Actually chronologically! (And costuming in general.)
10. Decide what you’re going to be. Find a crap ton of pictures and narrow it down to which outfit(s) you’re doing.
This one is pretty self explanatory. But really, search engines are your best friend. If you’re going as something from a comic book, find the stills you need. If you’re going as something from movies or TV, screencaps. Screencaps will be your best friend. They’re better than working off just singular promotional stills, because they have whoever you’re being in action, at many different angles, in different poses and situations. If you’re lucky, you can get close-ups, distance shots, right, left, back, front, you name it.
9. Decide how much money you feel like spending.
If you’re gutsy and hardcore and have no budget, well, that will definitely help. Especially if you’re putting together something that requires a lot of custom or rare pieces. But if you’re like me and would like most of the pieces involved to be as cheap as humanly possible, well, get cozy with your local Target and Goodwill and fabric stores.
8. Figure out what you already have.

> Data listing:
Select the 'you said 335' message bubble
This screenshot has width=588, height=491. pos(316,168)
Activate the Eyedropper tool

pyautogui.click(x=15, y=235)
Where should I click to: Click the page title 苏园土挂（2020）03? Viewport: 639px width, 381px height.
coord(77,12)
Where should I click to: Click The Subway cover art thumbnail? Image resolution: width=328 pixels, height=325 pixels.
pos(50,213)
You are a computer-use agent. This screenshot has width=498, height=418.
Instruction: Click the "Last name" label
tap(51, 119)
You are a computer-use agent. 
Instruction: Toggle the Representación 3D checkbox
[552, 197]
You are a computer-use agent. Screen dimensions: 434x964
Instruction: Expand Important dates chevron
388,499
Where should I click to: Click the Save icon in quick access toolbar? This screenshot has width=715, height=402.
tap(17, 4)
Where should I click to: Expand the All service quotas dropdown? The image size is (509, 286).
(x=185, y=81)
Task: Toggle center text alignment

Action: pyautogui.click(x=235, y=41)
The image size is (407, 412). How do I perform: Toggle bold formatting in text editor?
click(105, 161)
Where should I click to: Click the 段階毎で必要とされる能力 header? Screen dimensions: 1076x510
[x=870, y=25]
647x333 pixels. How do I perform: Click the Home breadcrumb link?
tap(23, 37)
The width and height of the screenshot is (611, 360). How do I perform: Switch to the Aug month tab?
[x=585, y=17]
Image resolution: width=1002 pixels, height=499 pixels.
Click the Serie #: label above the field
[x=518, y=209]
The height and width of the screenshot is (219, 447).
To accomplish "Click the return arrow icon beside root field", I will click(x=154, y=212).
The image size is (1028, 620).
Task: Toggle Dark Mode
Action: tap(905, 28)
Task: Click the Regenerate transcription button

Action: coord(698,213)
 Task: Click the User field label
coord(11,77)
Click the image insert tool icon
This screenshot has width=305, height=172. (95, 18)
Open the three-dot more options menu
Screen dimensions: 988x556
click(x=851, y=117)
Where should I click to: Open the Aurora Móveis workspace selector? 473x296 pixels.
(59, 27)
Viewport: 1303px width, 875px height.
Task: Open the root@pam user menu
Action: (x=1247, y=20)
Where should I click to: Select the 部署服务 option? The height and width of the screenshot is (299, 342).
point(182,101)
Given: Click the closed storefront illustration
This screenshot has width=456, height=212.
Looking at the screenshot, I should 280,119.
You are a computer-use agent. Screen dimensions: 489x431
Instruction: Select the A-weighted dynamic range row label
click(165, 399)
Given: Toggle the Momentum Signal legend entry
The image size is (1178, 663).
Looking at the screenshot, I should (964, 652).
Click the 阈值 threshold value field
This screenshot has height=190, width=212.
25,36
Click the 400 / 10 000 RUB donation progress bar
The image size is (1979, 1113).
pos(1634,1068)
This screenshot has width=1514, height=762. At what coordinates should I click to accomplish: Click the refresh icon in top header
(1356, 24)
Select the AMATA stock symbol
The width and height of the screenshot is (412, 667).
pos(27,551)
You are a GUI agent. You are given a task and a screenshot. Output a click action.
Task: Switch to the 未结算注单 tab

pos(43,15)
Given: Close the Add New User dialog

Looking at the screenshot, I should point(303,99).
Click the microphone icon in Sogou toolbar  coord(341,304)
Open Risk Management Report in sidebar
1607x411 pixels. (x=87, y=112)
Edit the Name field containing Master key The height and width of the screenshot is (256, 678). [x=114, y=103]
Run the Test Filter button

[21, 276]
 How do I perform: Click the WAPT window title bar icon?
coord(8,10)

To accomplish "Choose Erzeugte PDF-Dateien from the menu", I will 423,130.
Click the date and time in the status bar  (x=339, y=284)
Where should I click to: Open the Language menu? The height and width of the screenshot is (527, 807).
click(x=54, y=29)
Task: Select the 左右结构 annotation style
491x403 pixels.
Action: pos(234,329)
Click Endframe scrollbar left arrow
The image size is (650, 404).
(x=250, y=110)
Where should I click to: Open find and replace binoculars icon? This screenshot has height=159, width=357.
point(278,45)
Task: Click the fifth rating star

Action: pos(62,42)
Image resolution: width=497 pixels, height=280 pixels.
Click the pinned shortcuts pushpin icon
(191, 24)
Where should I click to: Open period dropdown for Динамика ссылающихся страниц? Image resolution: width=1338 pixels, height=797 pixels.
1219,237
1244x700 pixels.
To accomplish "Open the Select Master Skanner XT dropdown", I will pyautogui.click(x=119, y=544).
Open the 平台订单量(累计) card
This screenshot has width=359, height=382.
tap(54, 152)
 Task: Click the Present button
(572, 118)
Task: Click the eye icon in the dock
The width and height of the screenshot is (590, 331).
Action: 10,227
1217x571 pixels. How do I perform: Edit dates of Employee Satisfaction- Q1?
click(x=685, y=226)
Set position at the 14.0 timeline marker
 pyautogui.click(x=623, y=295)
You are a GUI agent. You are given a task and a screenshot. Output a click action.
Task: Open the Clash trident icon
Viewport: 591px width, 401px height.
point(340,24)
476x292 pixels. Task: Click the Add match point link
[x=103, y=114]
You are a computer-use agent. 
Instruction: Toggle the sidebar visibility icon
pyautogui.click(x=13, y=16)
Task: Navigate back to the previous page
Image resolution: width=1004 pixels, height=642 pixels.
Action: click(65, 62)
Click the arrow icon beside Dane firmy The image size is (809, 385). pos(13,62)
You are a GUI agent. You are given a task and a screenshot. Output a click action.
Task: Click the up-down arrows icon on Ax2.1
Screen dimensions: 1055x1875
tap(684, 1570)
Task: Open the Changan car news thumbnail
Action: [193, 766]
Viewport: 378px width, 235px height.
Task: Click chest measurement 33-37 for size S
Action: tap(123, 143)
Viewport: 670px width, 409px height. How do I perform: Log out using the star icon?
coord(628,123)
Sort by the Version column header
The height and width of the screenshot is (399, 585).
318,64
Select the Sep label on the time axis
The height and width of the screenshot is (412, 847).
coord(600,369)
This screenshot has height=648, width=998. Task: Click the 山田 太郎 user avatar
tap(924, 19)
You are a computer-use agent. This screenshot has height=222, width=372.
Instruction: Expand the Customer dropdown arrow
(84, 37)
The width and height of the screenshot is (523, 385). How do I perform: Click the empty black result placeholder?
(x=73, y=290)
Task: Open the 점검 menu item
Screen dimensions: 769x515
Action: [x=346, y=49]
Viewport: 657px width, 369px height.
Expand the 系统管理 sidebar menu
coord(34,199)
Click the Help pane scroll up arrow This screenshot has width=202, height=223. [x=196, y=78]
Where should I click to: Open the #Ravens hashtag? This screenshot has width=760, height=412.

> Tasks for this exercise:
**A.** In the costuming guide, which stores does the writer recommend for keeping costume pieces cheap?
**B.** Pick up the costuming guide after its last line and keep writing in the same style.

> Responses for each task:
**A.** Your local Target, Goodwill and fabric stores.

**B.**
Straightforward. When I did Drusilla from Buffy for Halloween, we had decided arbitrarily on the red outfit she wears through a lot of the end of the season (based solely on the fact that, given my body type, the white empire-waist number would fail dramatically on me). Then, looking through my closet, we suddenly discovered that I had a red and black corset top already. It wasn’t a perfect replica, but it was pretty damn close, and I already had it, so, ta-da. My friend’s Inara costume was based on the fact that, oh hey, of course she had black dress pants, it would be easy to make or find the rest of the yellow and black Serenity number. I was only going to have Ilse’s green dress when we did Spring Awakening, but then my dad, of course, had a large white shirt, so I wound up with both outfits. My friend’s Shilo costume was pulled almost entirely out of our closets: white ruffly button-up? Check. Black skirt? Check. Boots? Check. Black short-sleeved jacket thing with a little belt? Actually, check. Surprisingly.
7. Acquire base pieces.
The barest minimums, tops and bottoms. For a lot of comic book or cartoon stuff, this is probably a more intricate process, but I’ve never cosplayed out of such things. I know that in my experience, this usually means pants or skirts, tops. The things you can’t live without. Goodwill will be your best friend. Sometimes modding them will be required, of course; I needed to acquire the corset for Blind Mag, but we could sew the feathers on later. My Dakota costume actually started because I found an appropriate satiny turquoise tank top for like $6. After I had it, I thought, why the hell not?
6. Decide how willing you are to make or modify clothes.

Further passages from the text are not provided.